Lucy volteó a verme bastante confundida con su puerta entreabierta y un pie ya fuera del auto. Se quedó un segundo así hasta que entendió lo que estaba preguntando y rompió en carcajadas.

— Claro que no, Will — me dijo, tratando (y fallando) de contener su risa —. Esto es una parada nada más. Si vamos a estar despiertos toda la noche vamos a necesitar comprar algunas cosas.

Entramos a la tienda y yo me dirigí al refrigerador donde tenían las bebidas energéticas, Lucy me había dejado a cargo de comprarlas mientras ella buscaba otras cosas. Nunca antes había necesitado tomar bebidas energéticas, entonces simplemente me quedé parado frente a la puerta, viendo Vive 100s y Red Bulls sin saber cuál era la diferencia.

— ¿Los encontraste? — me sorprendió Lucy.

— Claro — le respondí, tomando un par de latas sin ver de qué eran y tratando de no parecer muy sobresaltado — ¿tú qué traes ahí? — le pregunté apuntando con la cabeza a las bolsitas que tenía en las manos. Lucy se sonrojó un poco, como si no esperara la pregunta.

— Unos Panditas — me respondió —. Las gomitas me ayudan a calmarme cuando estoy nerviosa, y los osos son muy lindos. También compré cosas para comer — dijo, mientras me mostraba unos paquetes de galletas y una bolsa grande de papitas.

Pagamos por las cosas y nos quedamos un rato en el auto comiendo galletas y bebiendo algo que sólo podría describir como refresco sin gas. El clima era agradable considerando que estábamos a mitad del verano, el cielo era negro como la melaza, pero la luna brillaba resplandeciente; por fin había salido una canción que reconocí en la radio, pero no tuve mucha oportunidad de escucharla, pues estaba en medio de una conversación con Lucy sobre si los koalas deberían ser considerados osos o no. No tengo idea de cómo llegamos aquí, pero tampoco es que me quejara al respecto.
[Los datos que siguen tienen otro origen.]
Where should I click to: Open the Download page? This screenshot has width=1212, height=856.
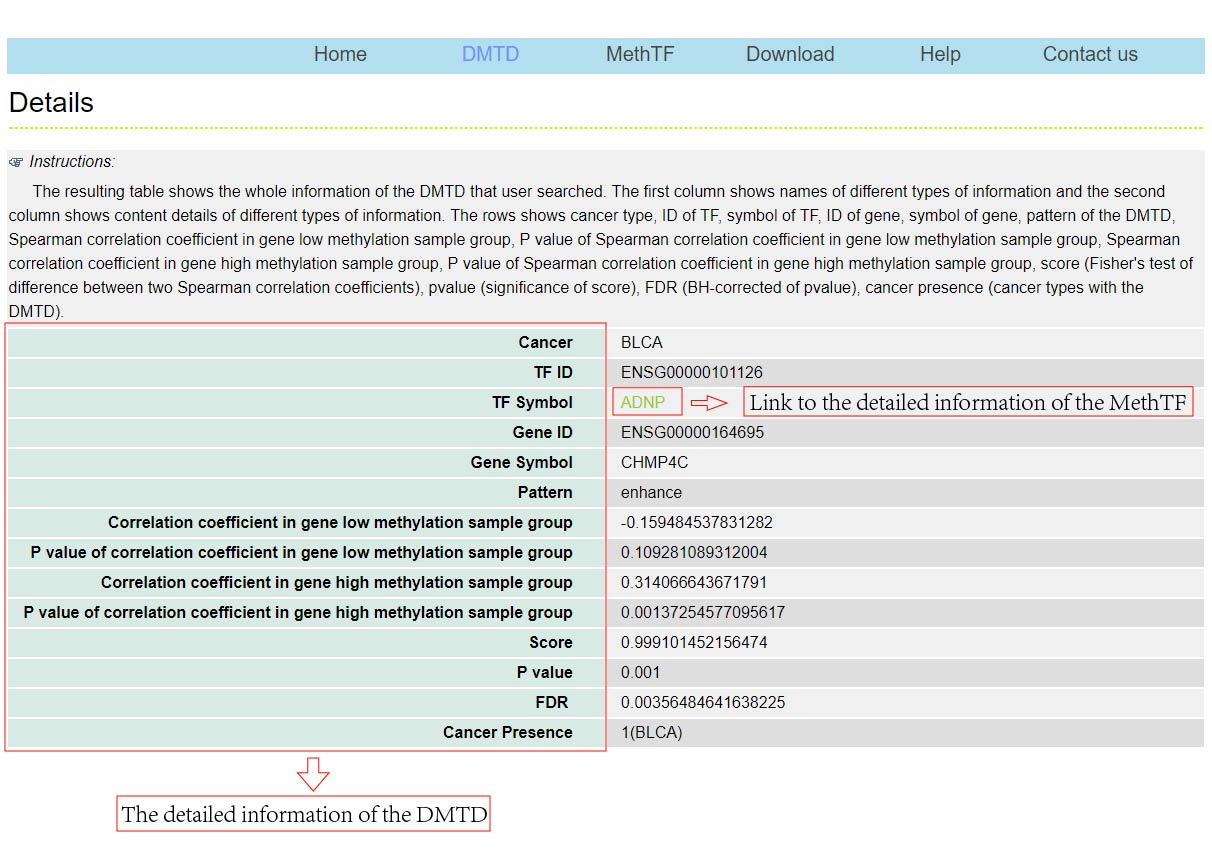tap(790, 55)
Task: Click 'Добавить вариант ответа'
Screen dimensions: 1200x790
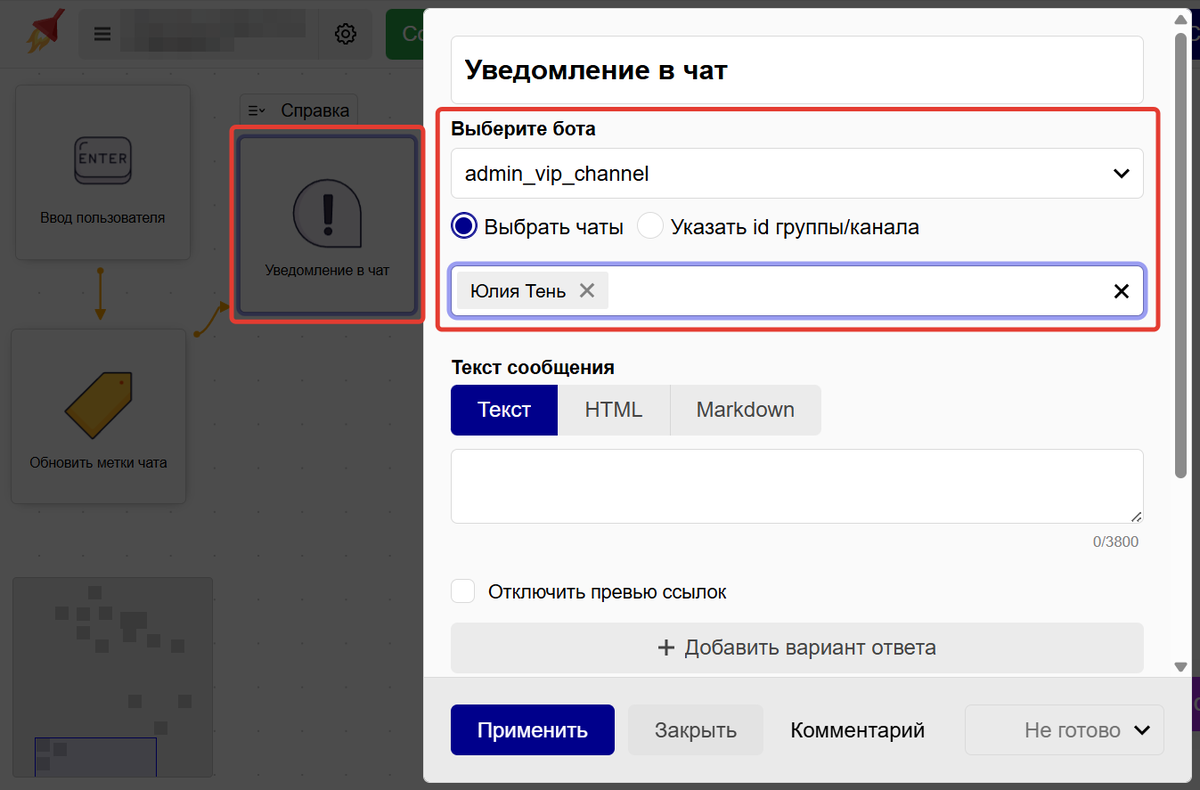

— Bueno — empezó a decir Lucy, limpiándose las manos en los pantalones y viendo la hora en el reloj del auto —, creo que ya fue suficiente.

Antes de tener tiempo de recordar que se suponía que estábamos en medio de tachar uno de los puntos de la lista de Lucy, arrancó el auto y volvimos al camino.

— Por cierto — le dije, ya sin poder contener la pregunta —¸ aún no me dices qué vamos a hacer.

— Ah, ¿no? — me respondió — Descuida, ya casi llegamos.

Lucy tomó otra izquierda y por fin reconocí a dónde íbamos. Supongo que ella lo notó, porque me dedicó una sonrisa de complicidad desde el asiento del conductor.

— Llegamos — me dijo, deteniendo el auto frente a la entrada de la escuela —: Preparatoria Blackwell.